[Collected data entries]
--------------------------------------------------

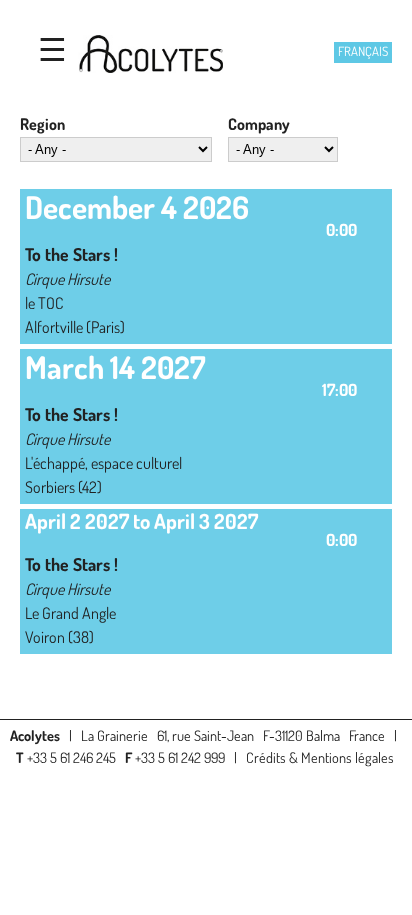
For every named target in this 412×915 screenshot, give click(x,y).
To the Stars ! (71, 254)
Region (42, 124)
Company (259, 124)
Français (363, 51)
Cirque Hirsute (67, 279)
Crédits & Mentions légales (320, 757)
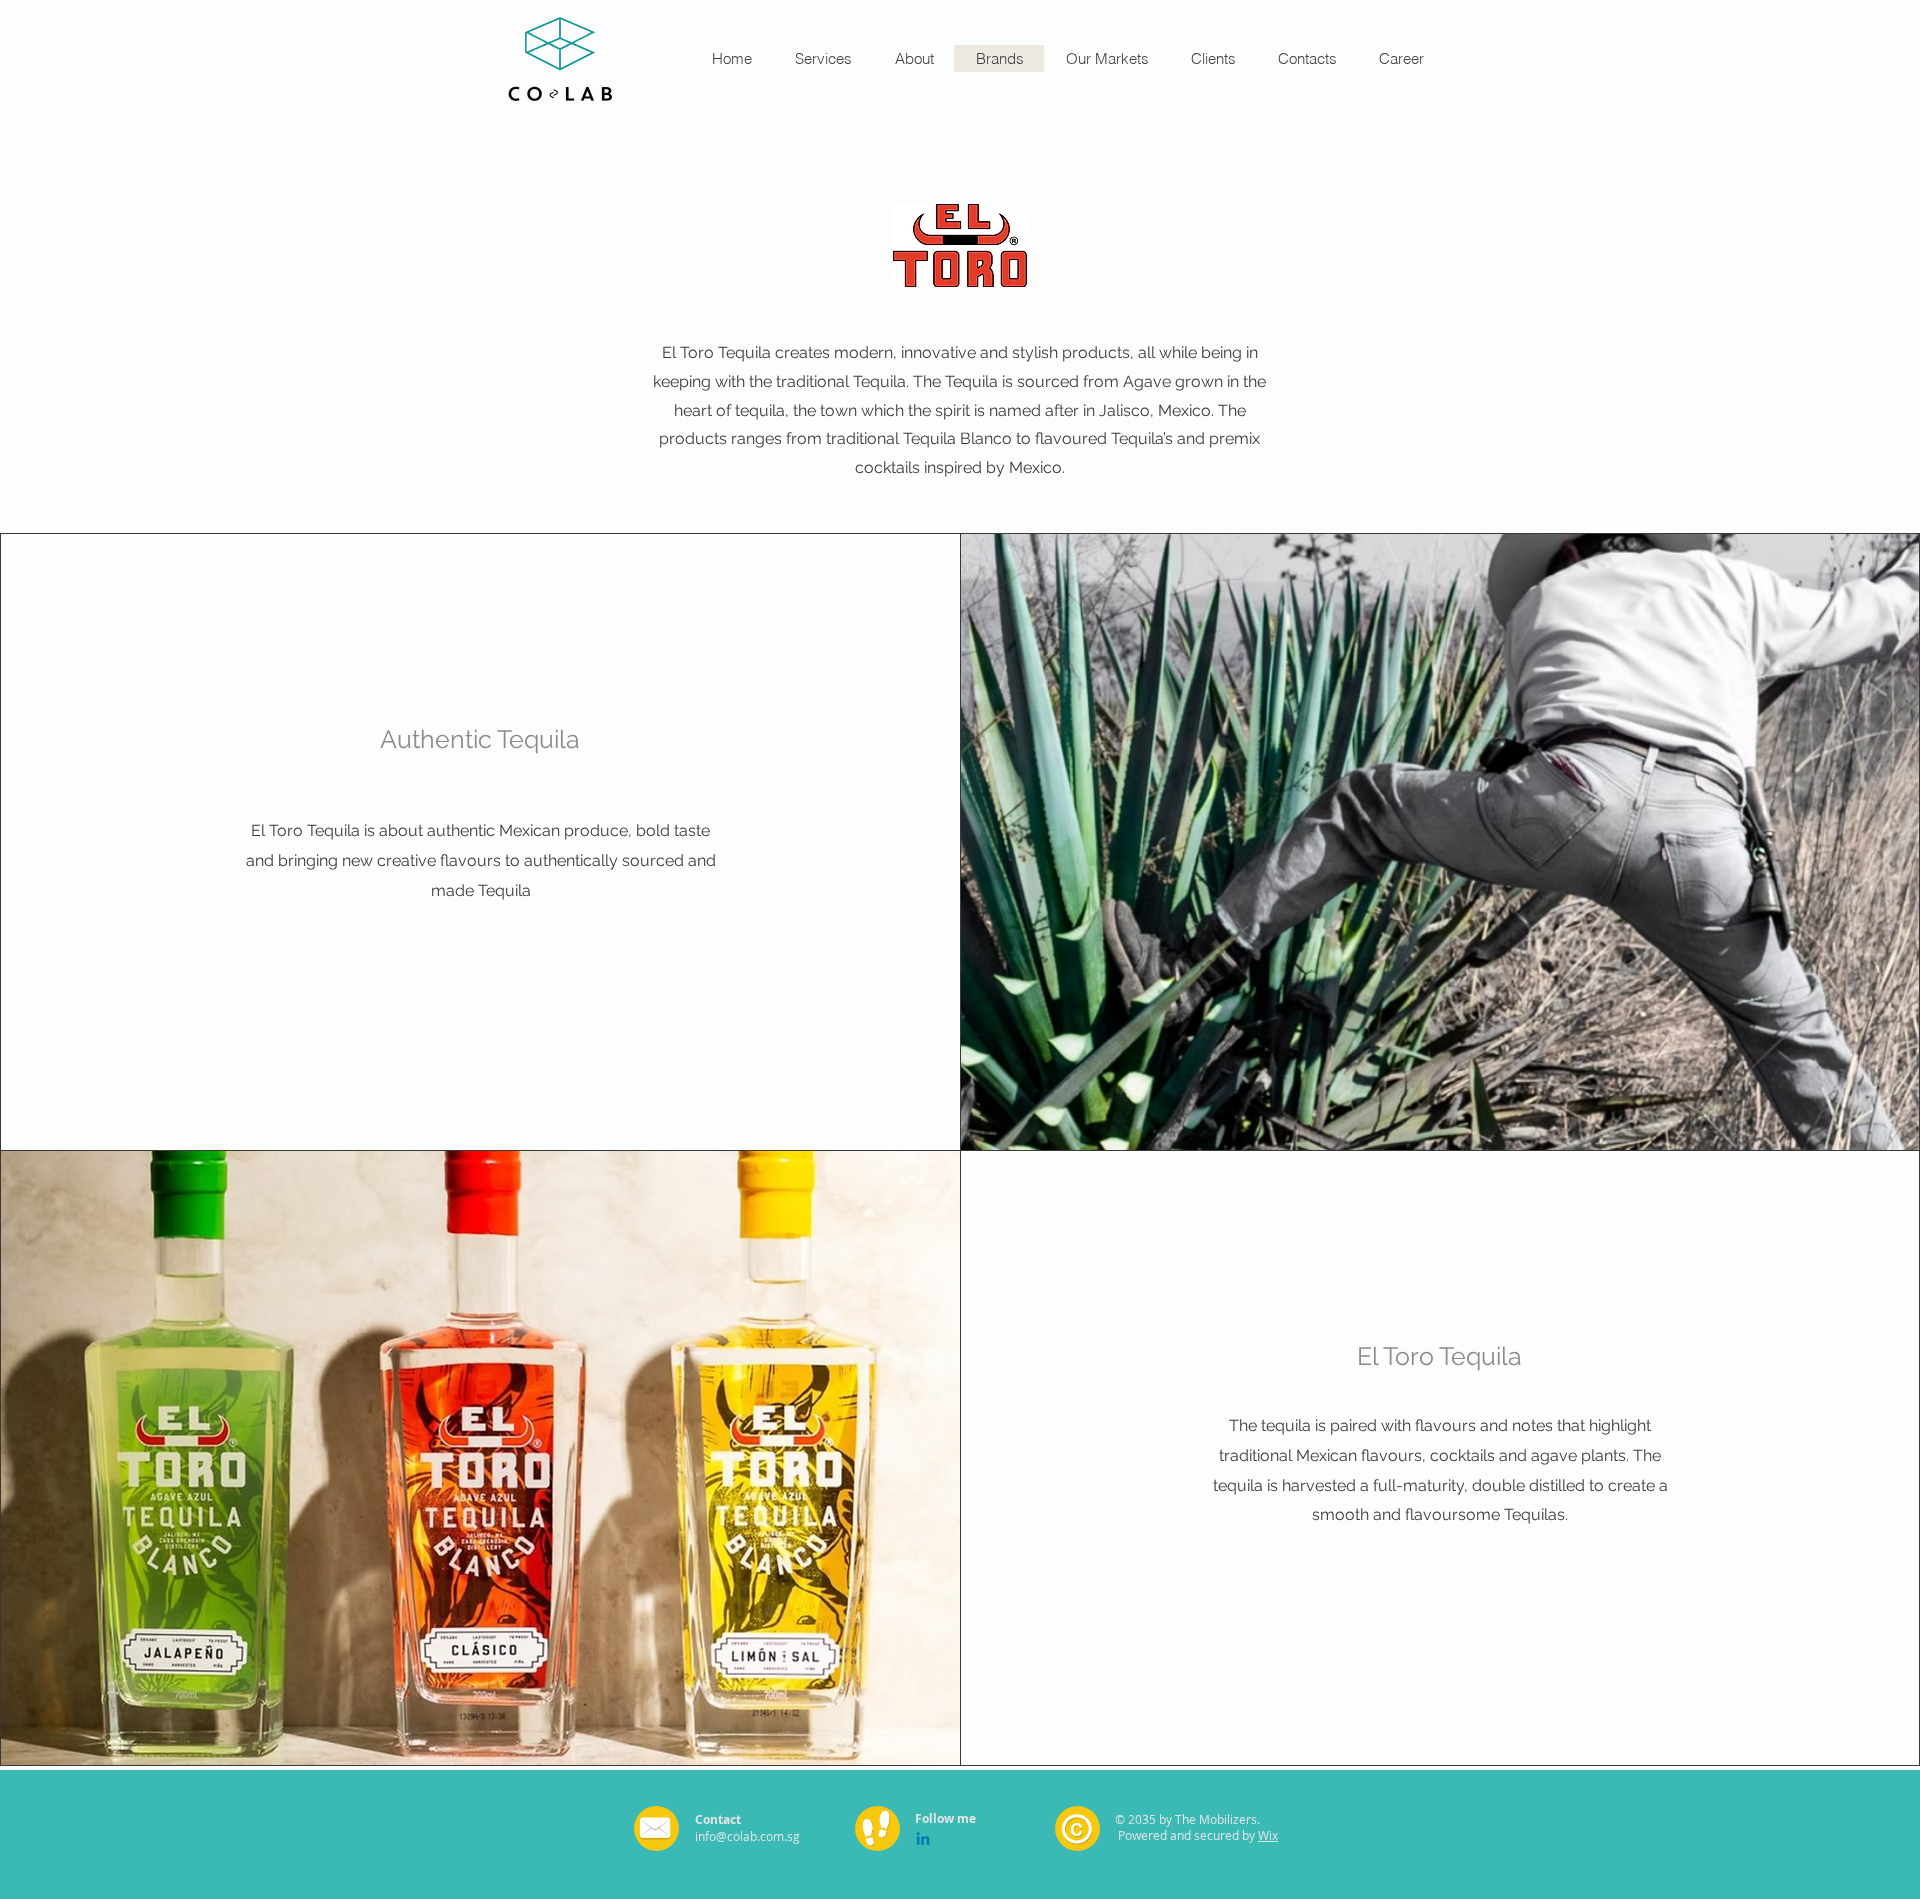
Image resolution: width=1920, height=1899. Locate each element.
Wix (1268, 1835)
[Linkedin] (923, 1840)
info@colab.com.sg (747, 1836)
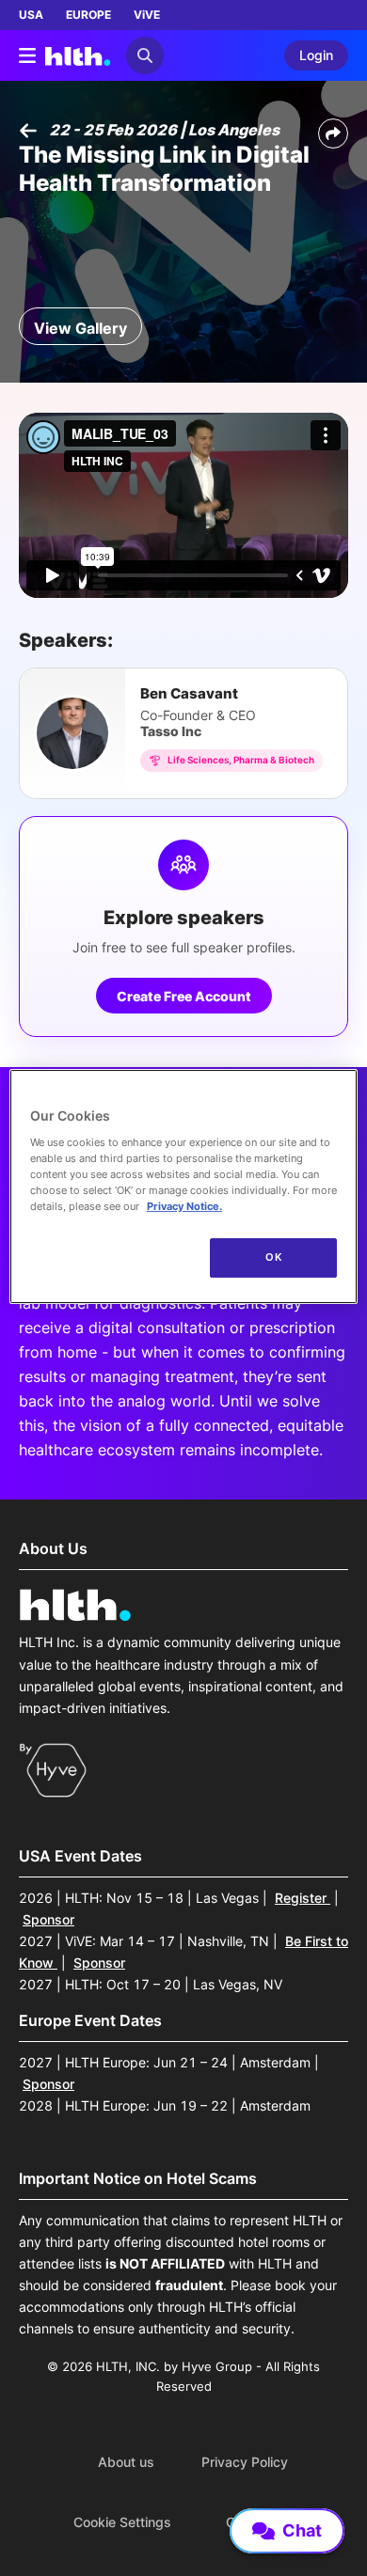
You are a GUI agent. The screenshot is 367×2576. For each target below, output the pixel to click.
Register (302, 1898)
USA (31, 15)
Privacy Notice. (184, 1206)
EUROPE (88, 15)
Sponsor (48, 1919)
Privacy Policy (244, 2462)
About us (126, 2462)
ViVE (147, 15)
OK (273, 1257)
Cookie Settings (122, 2522)
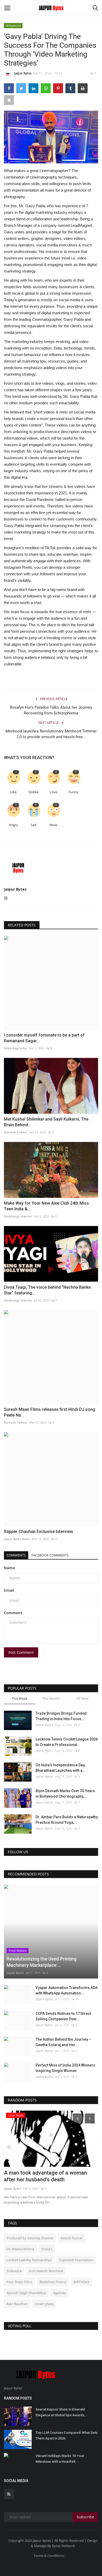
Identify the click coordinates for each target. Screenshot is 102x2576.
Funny (73, 792)
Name (9, 1567)
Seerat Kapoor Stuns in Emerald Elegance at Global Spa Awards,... (62, 2412)
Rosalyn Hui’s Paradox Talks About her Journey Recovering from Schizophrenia (51, 710)
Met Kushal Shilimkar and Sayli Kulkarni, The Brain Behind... (46, 1122)
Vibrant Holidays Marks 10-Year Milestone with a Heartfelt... (60, 2459)
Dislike (33, 792)
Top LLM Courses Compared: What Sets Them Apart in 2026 (67, 2435)
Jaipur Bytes (23, 73)
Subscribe (85, 2516)
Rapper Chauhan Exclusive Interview (38, 1531)
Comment (13, 1612)
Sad (33, 825)
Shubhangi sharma (18, 1216)
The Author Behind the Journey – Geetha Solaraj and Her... (63, 2042)
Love (53, 792)
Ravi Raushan (17, 2303)
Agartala (59, 2292)
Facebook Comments (50, 1555)
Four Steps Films (19, 2281)
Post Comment (21, 1652)
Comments (16, 1555)
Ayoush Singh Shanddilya (26, 2292)
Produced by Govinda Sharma (30, 2238)
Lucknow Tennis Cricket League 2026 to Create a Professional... (67, 1742)
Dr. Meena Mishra (20, 2249)
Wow (53, 825)
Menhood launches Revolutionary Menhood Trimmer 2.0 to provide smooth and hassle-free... (51, 734)
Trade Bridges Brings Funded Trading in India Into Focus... (61, 1716)
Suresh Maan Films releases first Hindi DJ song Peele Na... (49, 1412)
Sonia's (46, 2249)
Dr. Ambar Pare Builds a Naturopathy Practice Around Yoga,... (67, 1820)
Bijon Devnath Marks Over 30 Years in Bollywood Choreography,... (65, 1793)
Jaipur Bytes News (17, 1539)
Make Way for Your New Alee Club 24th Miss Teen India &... (46, 1206)
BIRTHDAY (81, 2281)
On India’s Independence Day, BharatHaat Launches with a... (61, 1768)
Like (13, 792)
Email (9, 1590)
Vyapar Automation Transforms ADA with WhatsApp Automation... (67, 1990)
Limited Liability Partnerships (29, 2260)
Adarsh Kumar (71, 2238)
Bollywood (13, 25)
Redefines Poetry (52, 2281)
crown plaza (44, 2303)
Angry (13, 825)
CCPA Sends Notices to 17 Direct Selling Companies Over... (63, 2016)
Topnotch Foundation (76, 2260)
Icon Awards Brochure (46, 2271)
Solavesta (14, 2271)
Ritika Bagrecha (15, 1048)
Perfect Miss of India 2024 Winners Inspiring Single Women (65, 2068)
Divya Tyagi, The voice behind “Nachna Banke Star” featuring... (47, 1290)
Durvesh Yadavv (15, 1132)
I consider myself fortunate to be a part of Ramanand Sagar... (44, 1038)
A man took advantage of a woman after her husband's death (45, 2176)
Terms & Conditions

--------------------------------------------------

- **WORK ITEM**: Without the images, output all the entries exactly as they stand.

- **RESPONSE AREA**:
For every named target in this 412×915 screenshot, give click(x,y).
To the Stars ! (71, 254)
Region (42, 124)
Company (259, 124)
Français (363, 51)
Cirque Hirsute (67, 279)
Crédits & Mentions légales (320, 757)
Image resolution: width=1920, height=1899. Locate each element.
Wix (1268, 1835)
[Linkedin] (923, 1840)
info@colab.com.sg (747, 1836)
You are a GUI agent. The screenshot is 367×2576. For each target below, output the pixel to click.
Register (302, 1898)
USA (31, 15)
Privacy Notice. (184, 1206)
EUROPE (88, 15)
Sponsor (48, 1919)
Privacy Policy (244, 2462)
About us (126, 2462)
ViVE (147, 15)
OK (273, 1257)
Cookie Settings (122, 2522)
Identify the click coordinates for each target. Screenshot is 102x2576.
Funny (73, 792)
Name (9, 1567)
Seerat Kapoor Stuns in Emerald Elegance at Global Spa Awards,... (62, 2412)
Rosalyn Hui’s Paradox Talks About her Journey Recovering from Schizophrenia (51, 710)
Met Kushal Shilimkar and Sayli Kulkarni, The Brain Behind... (46, 1122)
Vibrant Holidays Marks 10-Year Milestone with a Heartfelt... (60, 2459)
Dislike (33, 792)
Top LLM Courses Compared: What Sets Them Apart in 2026 (67, 2435)
Jaipur Bytes (23, 73)
Subscribe (85, 2516)
Rapper Chauhan Exclusive Interview (38, 1531)
Comment (13, 1612)
Sad (33, 825)
Shubhangi sharma (18, 1216)
The Author Behind the Journey – Geetha Solaraj and Her... (63, 2042)
Love (53, 792)
Ravi Raushan (17, 2303)
Agartala (59, 2292)
Facebook Comments (50, 1555)
Four Steps Films (19, 2281)
Post Comment (21, 1652)
Comments (16, 1555)
Ayoush Singh Shanddilya (26, 2292)
Produced by Govinda Sharma (30, 2238)
Lucknow Tennis Cricket League 2026 to Create a Professional... (67, 1742)
Dr. Meena Mishra (20, 2249)
Wow (53, 825)
Menhood launches Revolutionary Menhood Trimmer 2.0 to provide smooth and hassle-free... (51, 734)
Trade Bridges Brings Funded Trading in India Into Focus... (61, 1716)
Suresh Maan Films releases first Hindi DJ song Peele Na... (49, 1412)
Sonia's (46, 2249)
Dr. Ambar Pare Builds a Naturopathy Practice Around Yoga,... (67, 1820)
Bijon Devnath Marks Over 30 Years in Bollywood Choreography,... (65, 1793)
Jaipur Bytes News (17, 1539)
Make Way for Your New Alee Club 24th Miss Teen India &... (46, 1206)
BIRTHDAY (81, 2281)
On India’s Independence Day, BharatHaat Launches with a... (61, 1768)
Like (13, 792)
Email (9, 1590)
Vyapar Automation Transforms ADA with WhatsApp Automation... (67, 1990)
Limited Liability Partnerships (29, 2260)
Adarsh Kumar (71, 2238)
Bollywood (13, 25)
Redefines Poetry (52, 2281)
crown plaza (44, 2303)
Angry (13, 825)
CCPA Sends Notices to 17 Direct Selling Companies Over... (63, 2016)
Topnotch Foundation (76, 2260)
Icon Awards Brochure (46, 2271)
Solavesta (14, 2271)
Ritika Bagrecha (15, 1048)
Perfect Miss of India 2024 Winners Inspiring Single Women (65, 2068)
Divya Tyagi, The voice behind “Nachna Banke Star” featuring... (47, 1290)
Durvesh Yadavv (15, 1132)
I consider myself fortunate to be a part of Ramanand Sagar... (44, 1038)
A man took advantage of a woman after her husband's death (45, 2176)
Terms & Conditions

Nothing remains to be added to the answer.